활성질소종에 의한 렙틴신호전달의 억제

초록

We evaluated the effects of reactive nitrogen species (RNS) on the leptin-induced stimulation of Janus kinase/signal transducer and activator of transcription 3 (JAK/STAT3) pathway and on the leptin receptor (LEPR) expression using SH-SY5Y cells, and we attempted to present the evidences for RNS involvement in leptin resistance in vivo by measuring the level of nitrogenous stress in hypothalamus of mice fed with high-fat (HF) or matched control diet for various durations. In experiments using cells, STAT3 leptin signaling was significantly inhibited by RNS donors in a dose-dependent manner.
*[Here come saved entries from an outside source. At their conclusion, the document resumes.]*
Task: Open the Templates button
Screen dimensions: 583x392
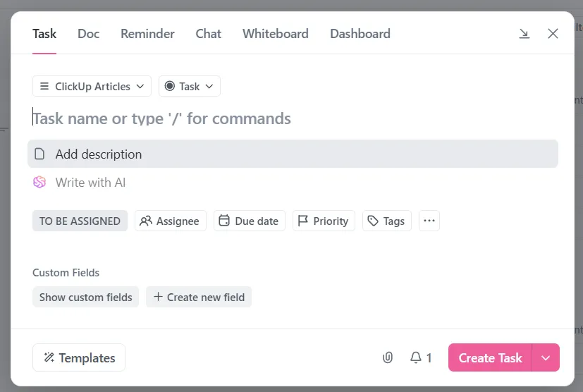Action: [x=79, y=357]
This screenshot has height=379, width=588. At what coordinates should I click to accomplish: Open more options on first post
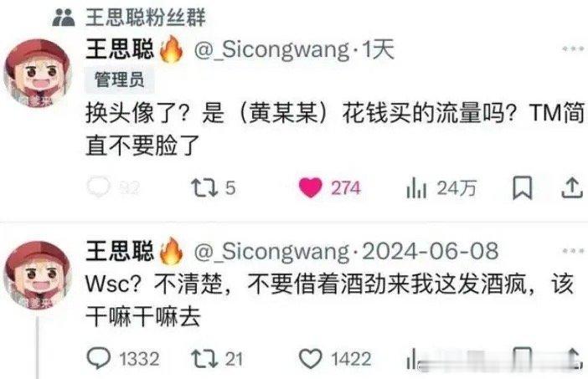(x=574, y=49)
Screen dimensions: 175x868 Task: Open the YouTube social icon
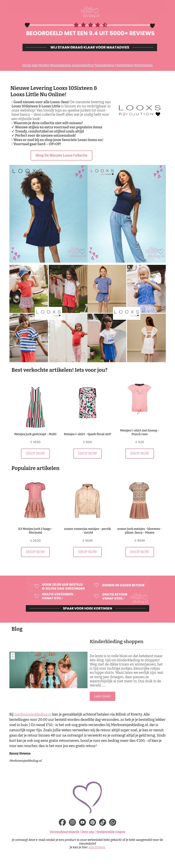[83, 822]
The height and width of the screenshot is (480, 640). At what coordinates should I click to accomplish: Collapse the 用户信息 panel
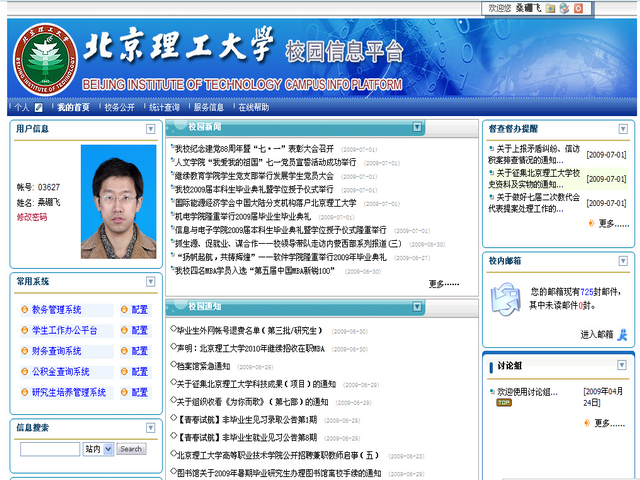tap(151, 129)
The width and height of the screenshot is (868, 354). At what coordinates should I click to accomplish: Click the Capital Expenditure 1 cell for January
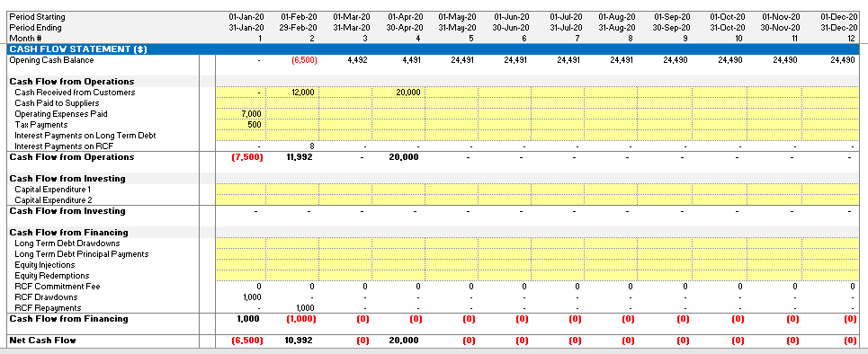click(x=241, y=190)
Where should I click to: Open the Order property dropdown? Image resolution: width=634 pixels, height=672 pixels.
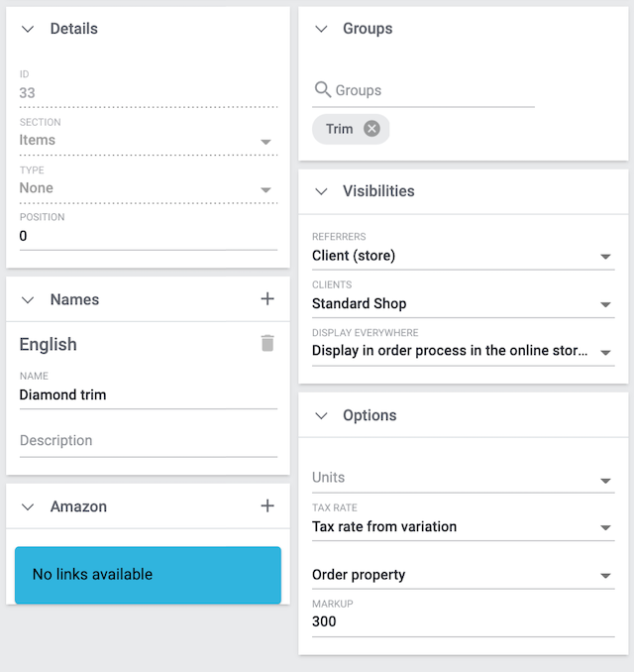click(x=605, y=576)
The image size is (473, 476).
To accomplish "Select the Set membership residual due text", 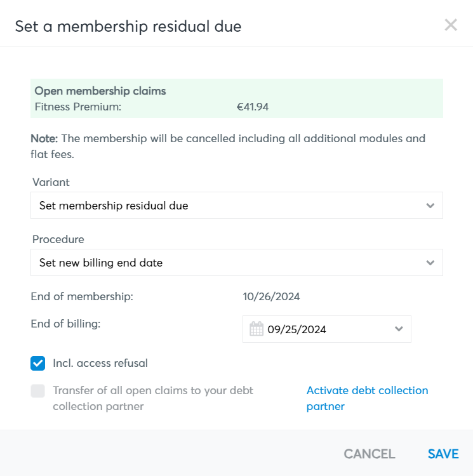I will tap(114, 206).
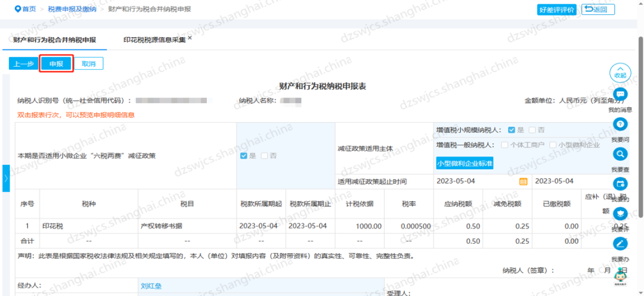Click the 我要问 question mark icon
The image size is (644, 296).
(x=620, y=124)
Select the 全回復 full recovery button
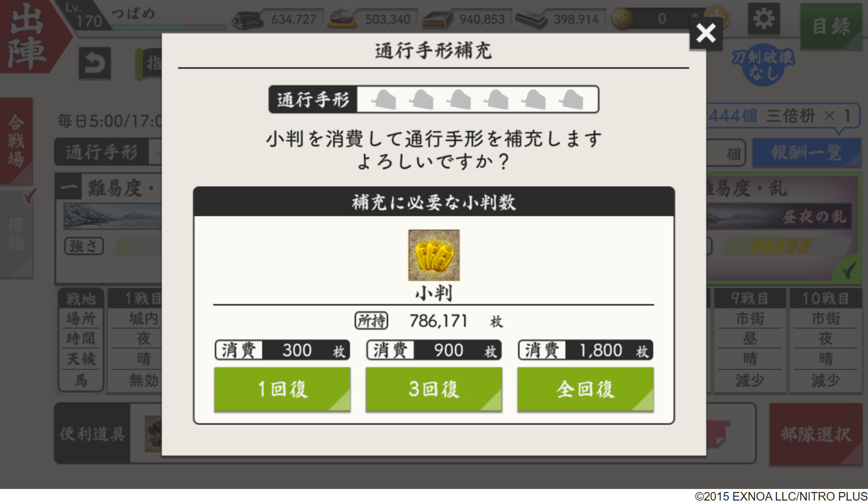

The decrease of STAT3 phosphorylation by RNS was recovered by pretreatment with ascorbic acid. Similarily, mRNA and protein levels of leptin receptor (LEPR-b) were down-regulated by RNS through transcriptional and posttranslational mechanism, respectively. Particularly, LEPR-b protein was abruptly decreased by 30 min treatment with RNS donors. In hypothalamus of mice fed with HF over a month but fed with HF for a week, we observed the increase of nitrite level as compared with matched control mice. This increase could be explained by the decrease of nNOS phosphorylation and caveolin-1 expression and the increase of iNOS expression. In consistent with increase of nitrite level, hypothalamic nitrotyrosine immunoreactivity of HF fed mice was higher than that of control mice. Combined results suggest that inhibition of the leptin-mediated STAT3 activation via LEPR-b nitrosation and/or receptor down-regulation by RNS can be a possible mechanism of leptin resistance.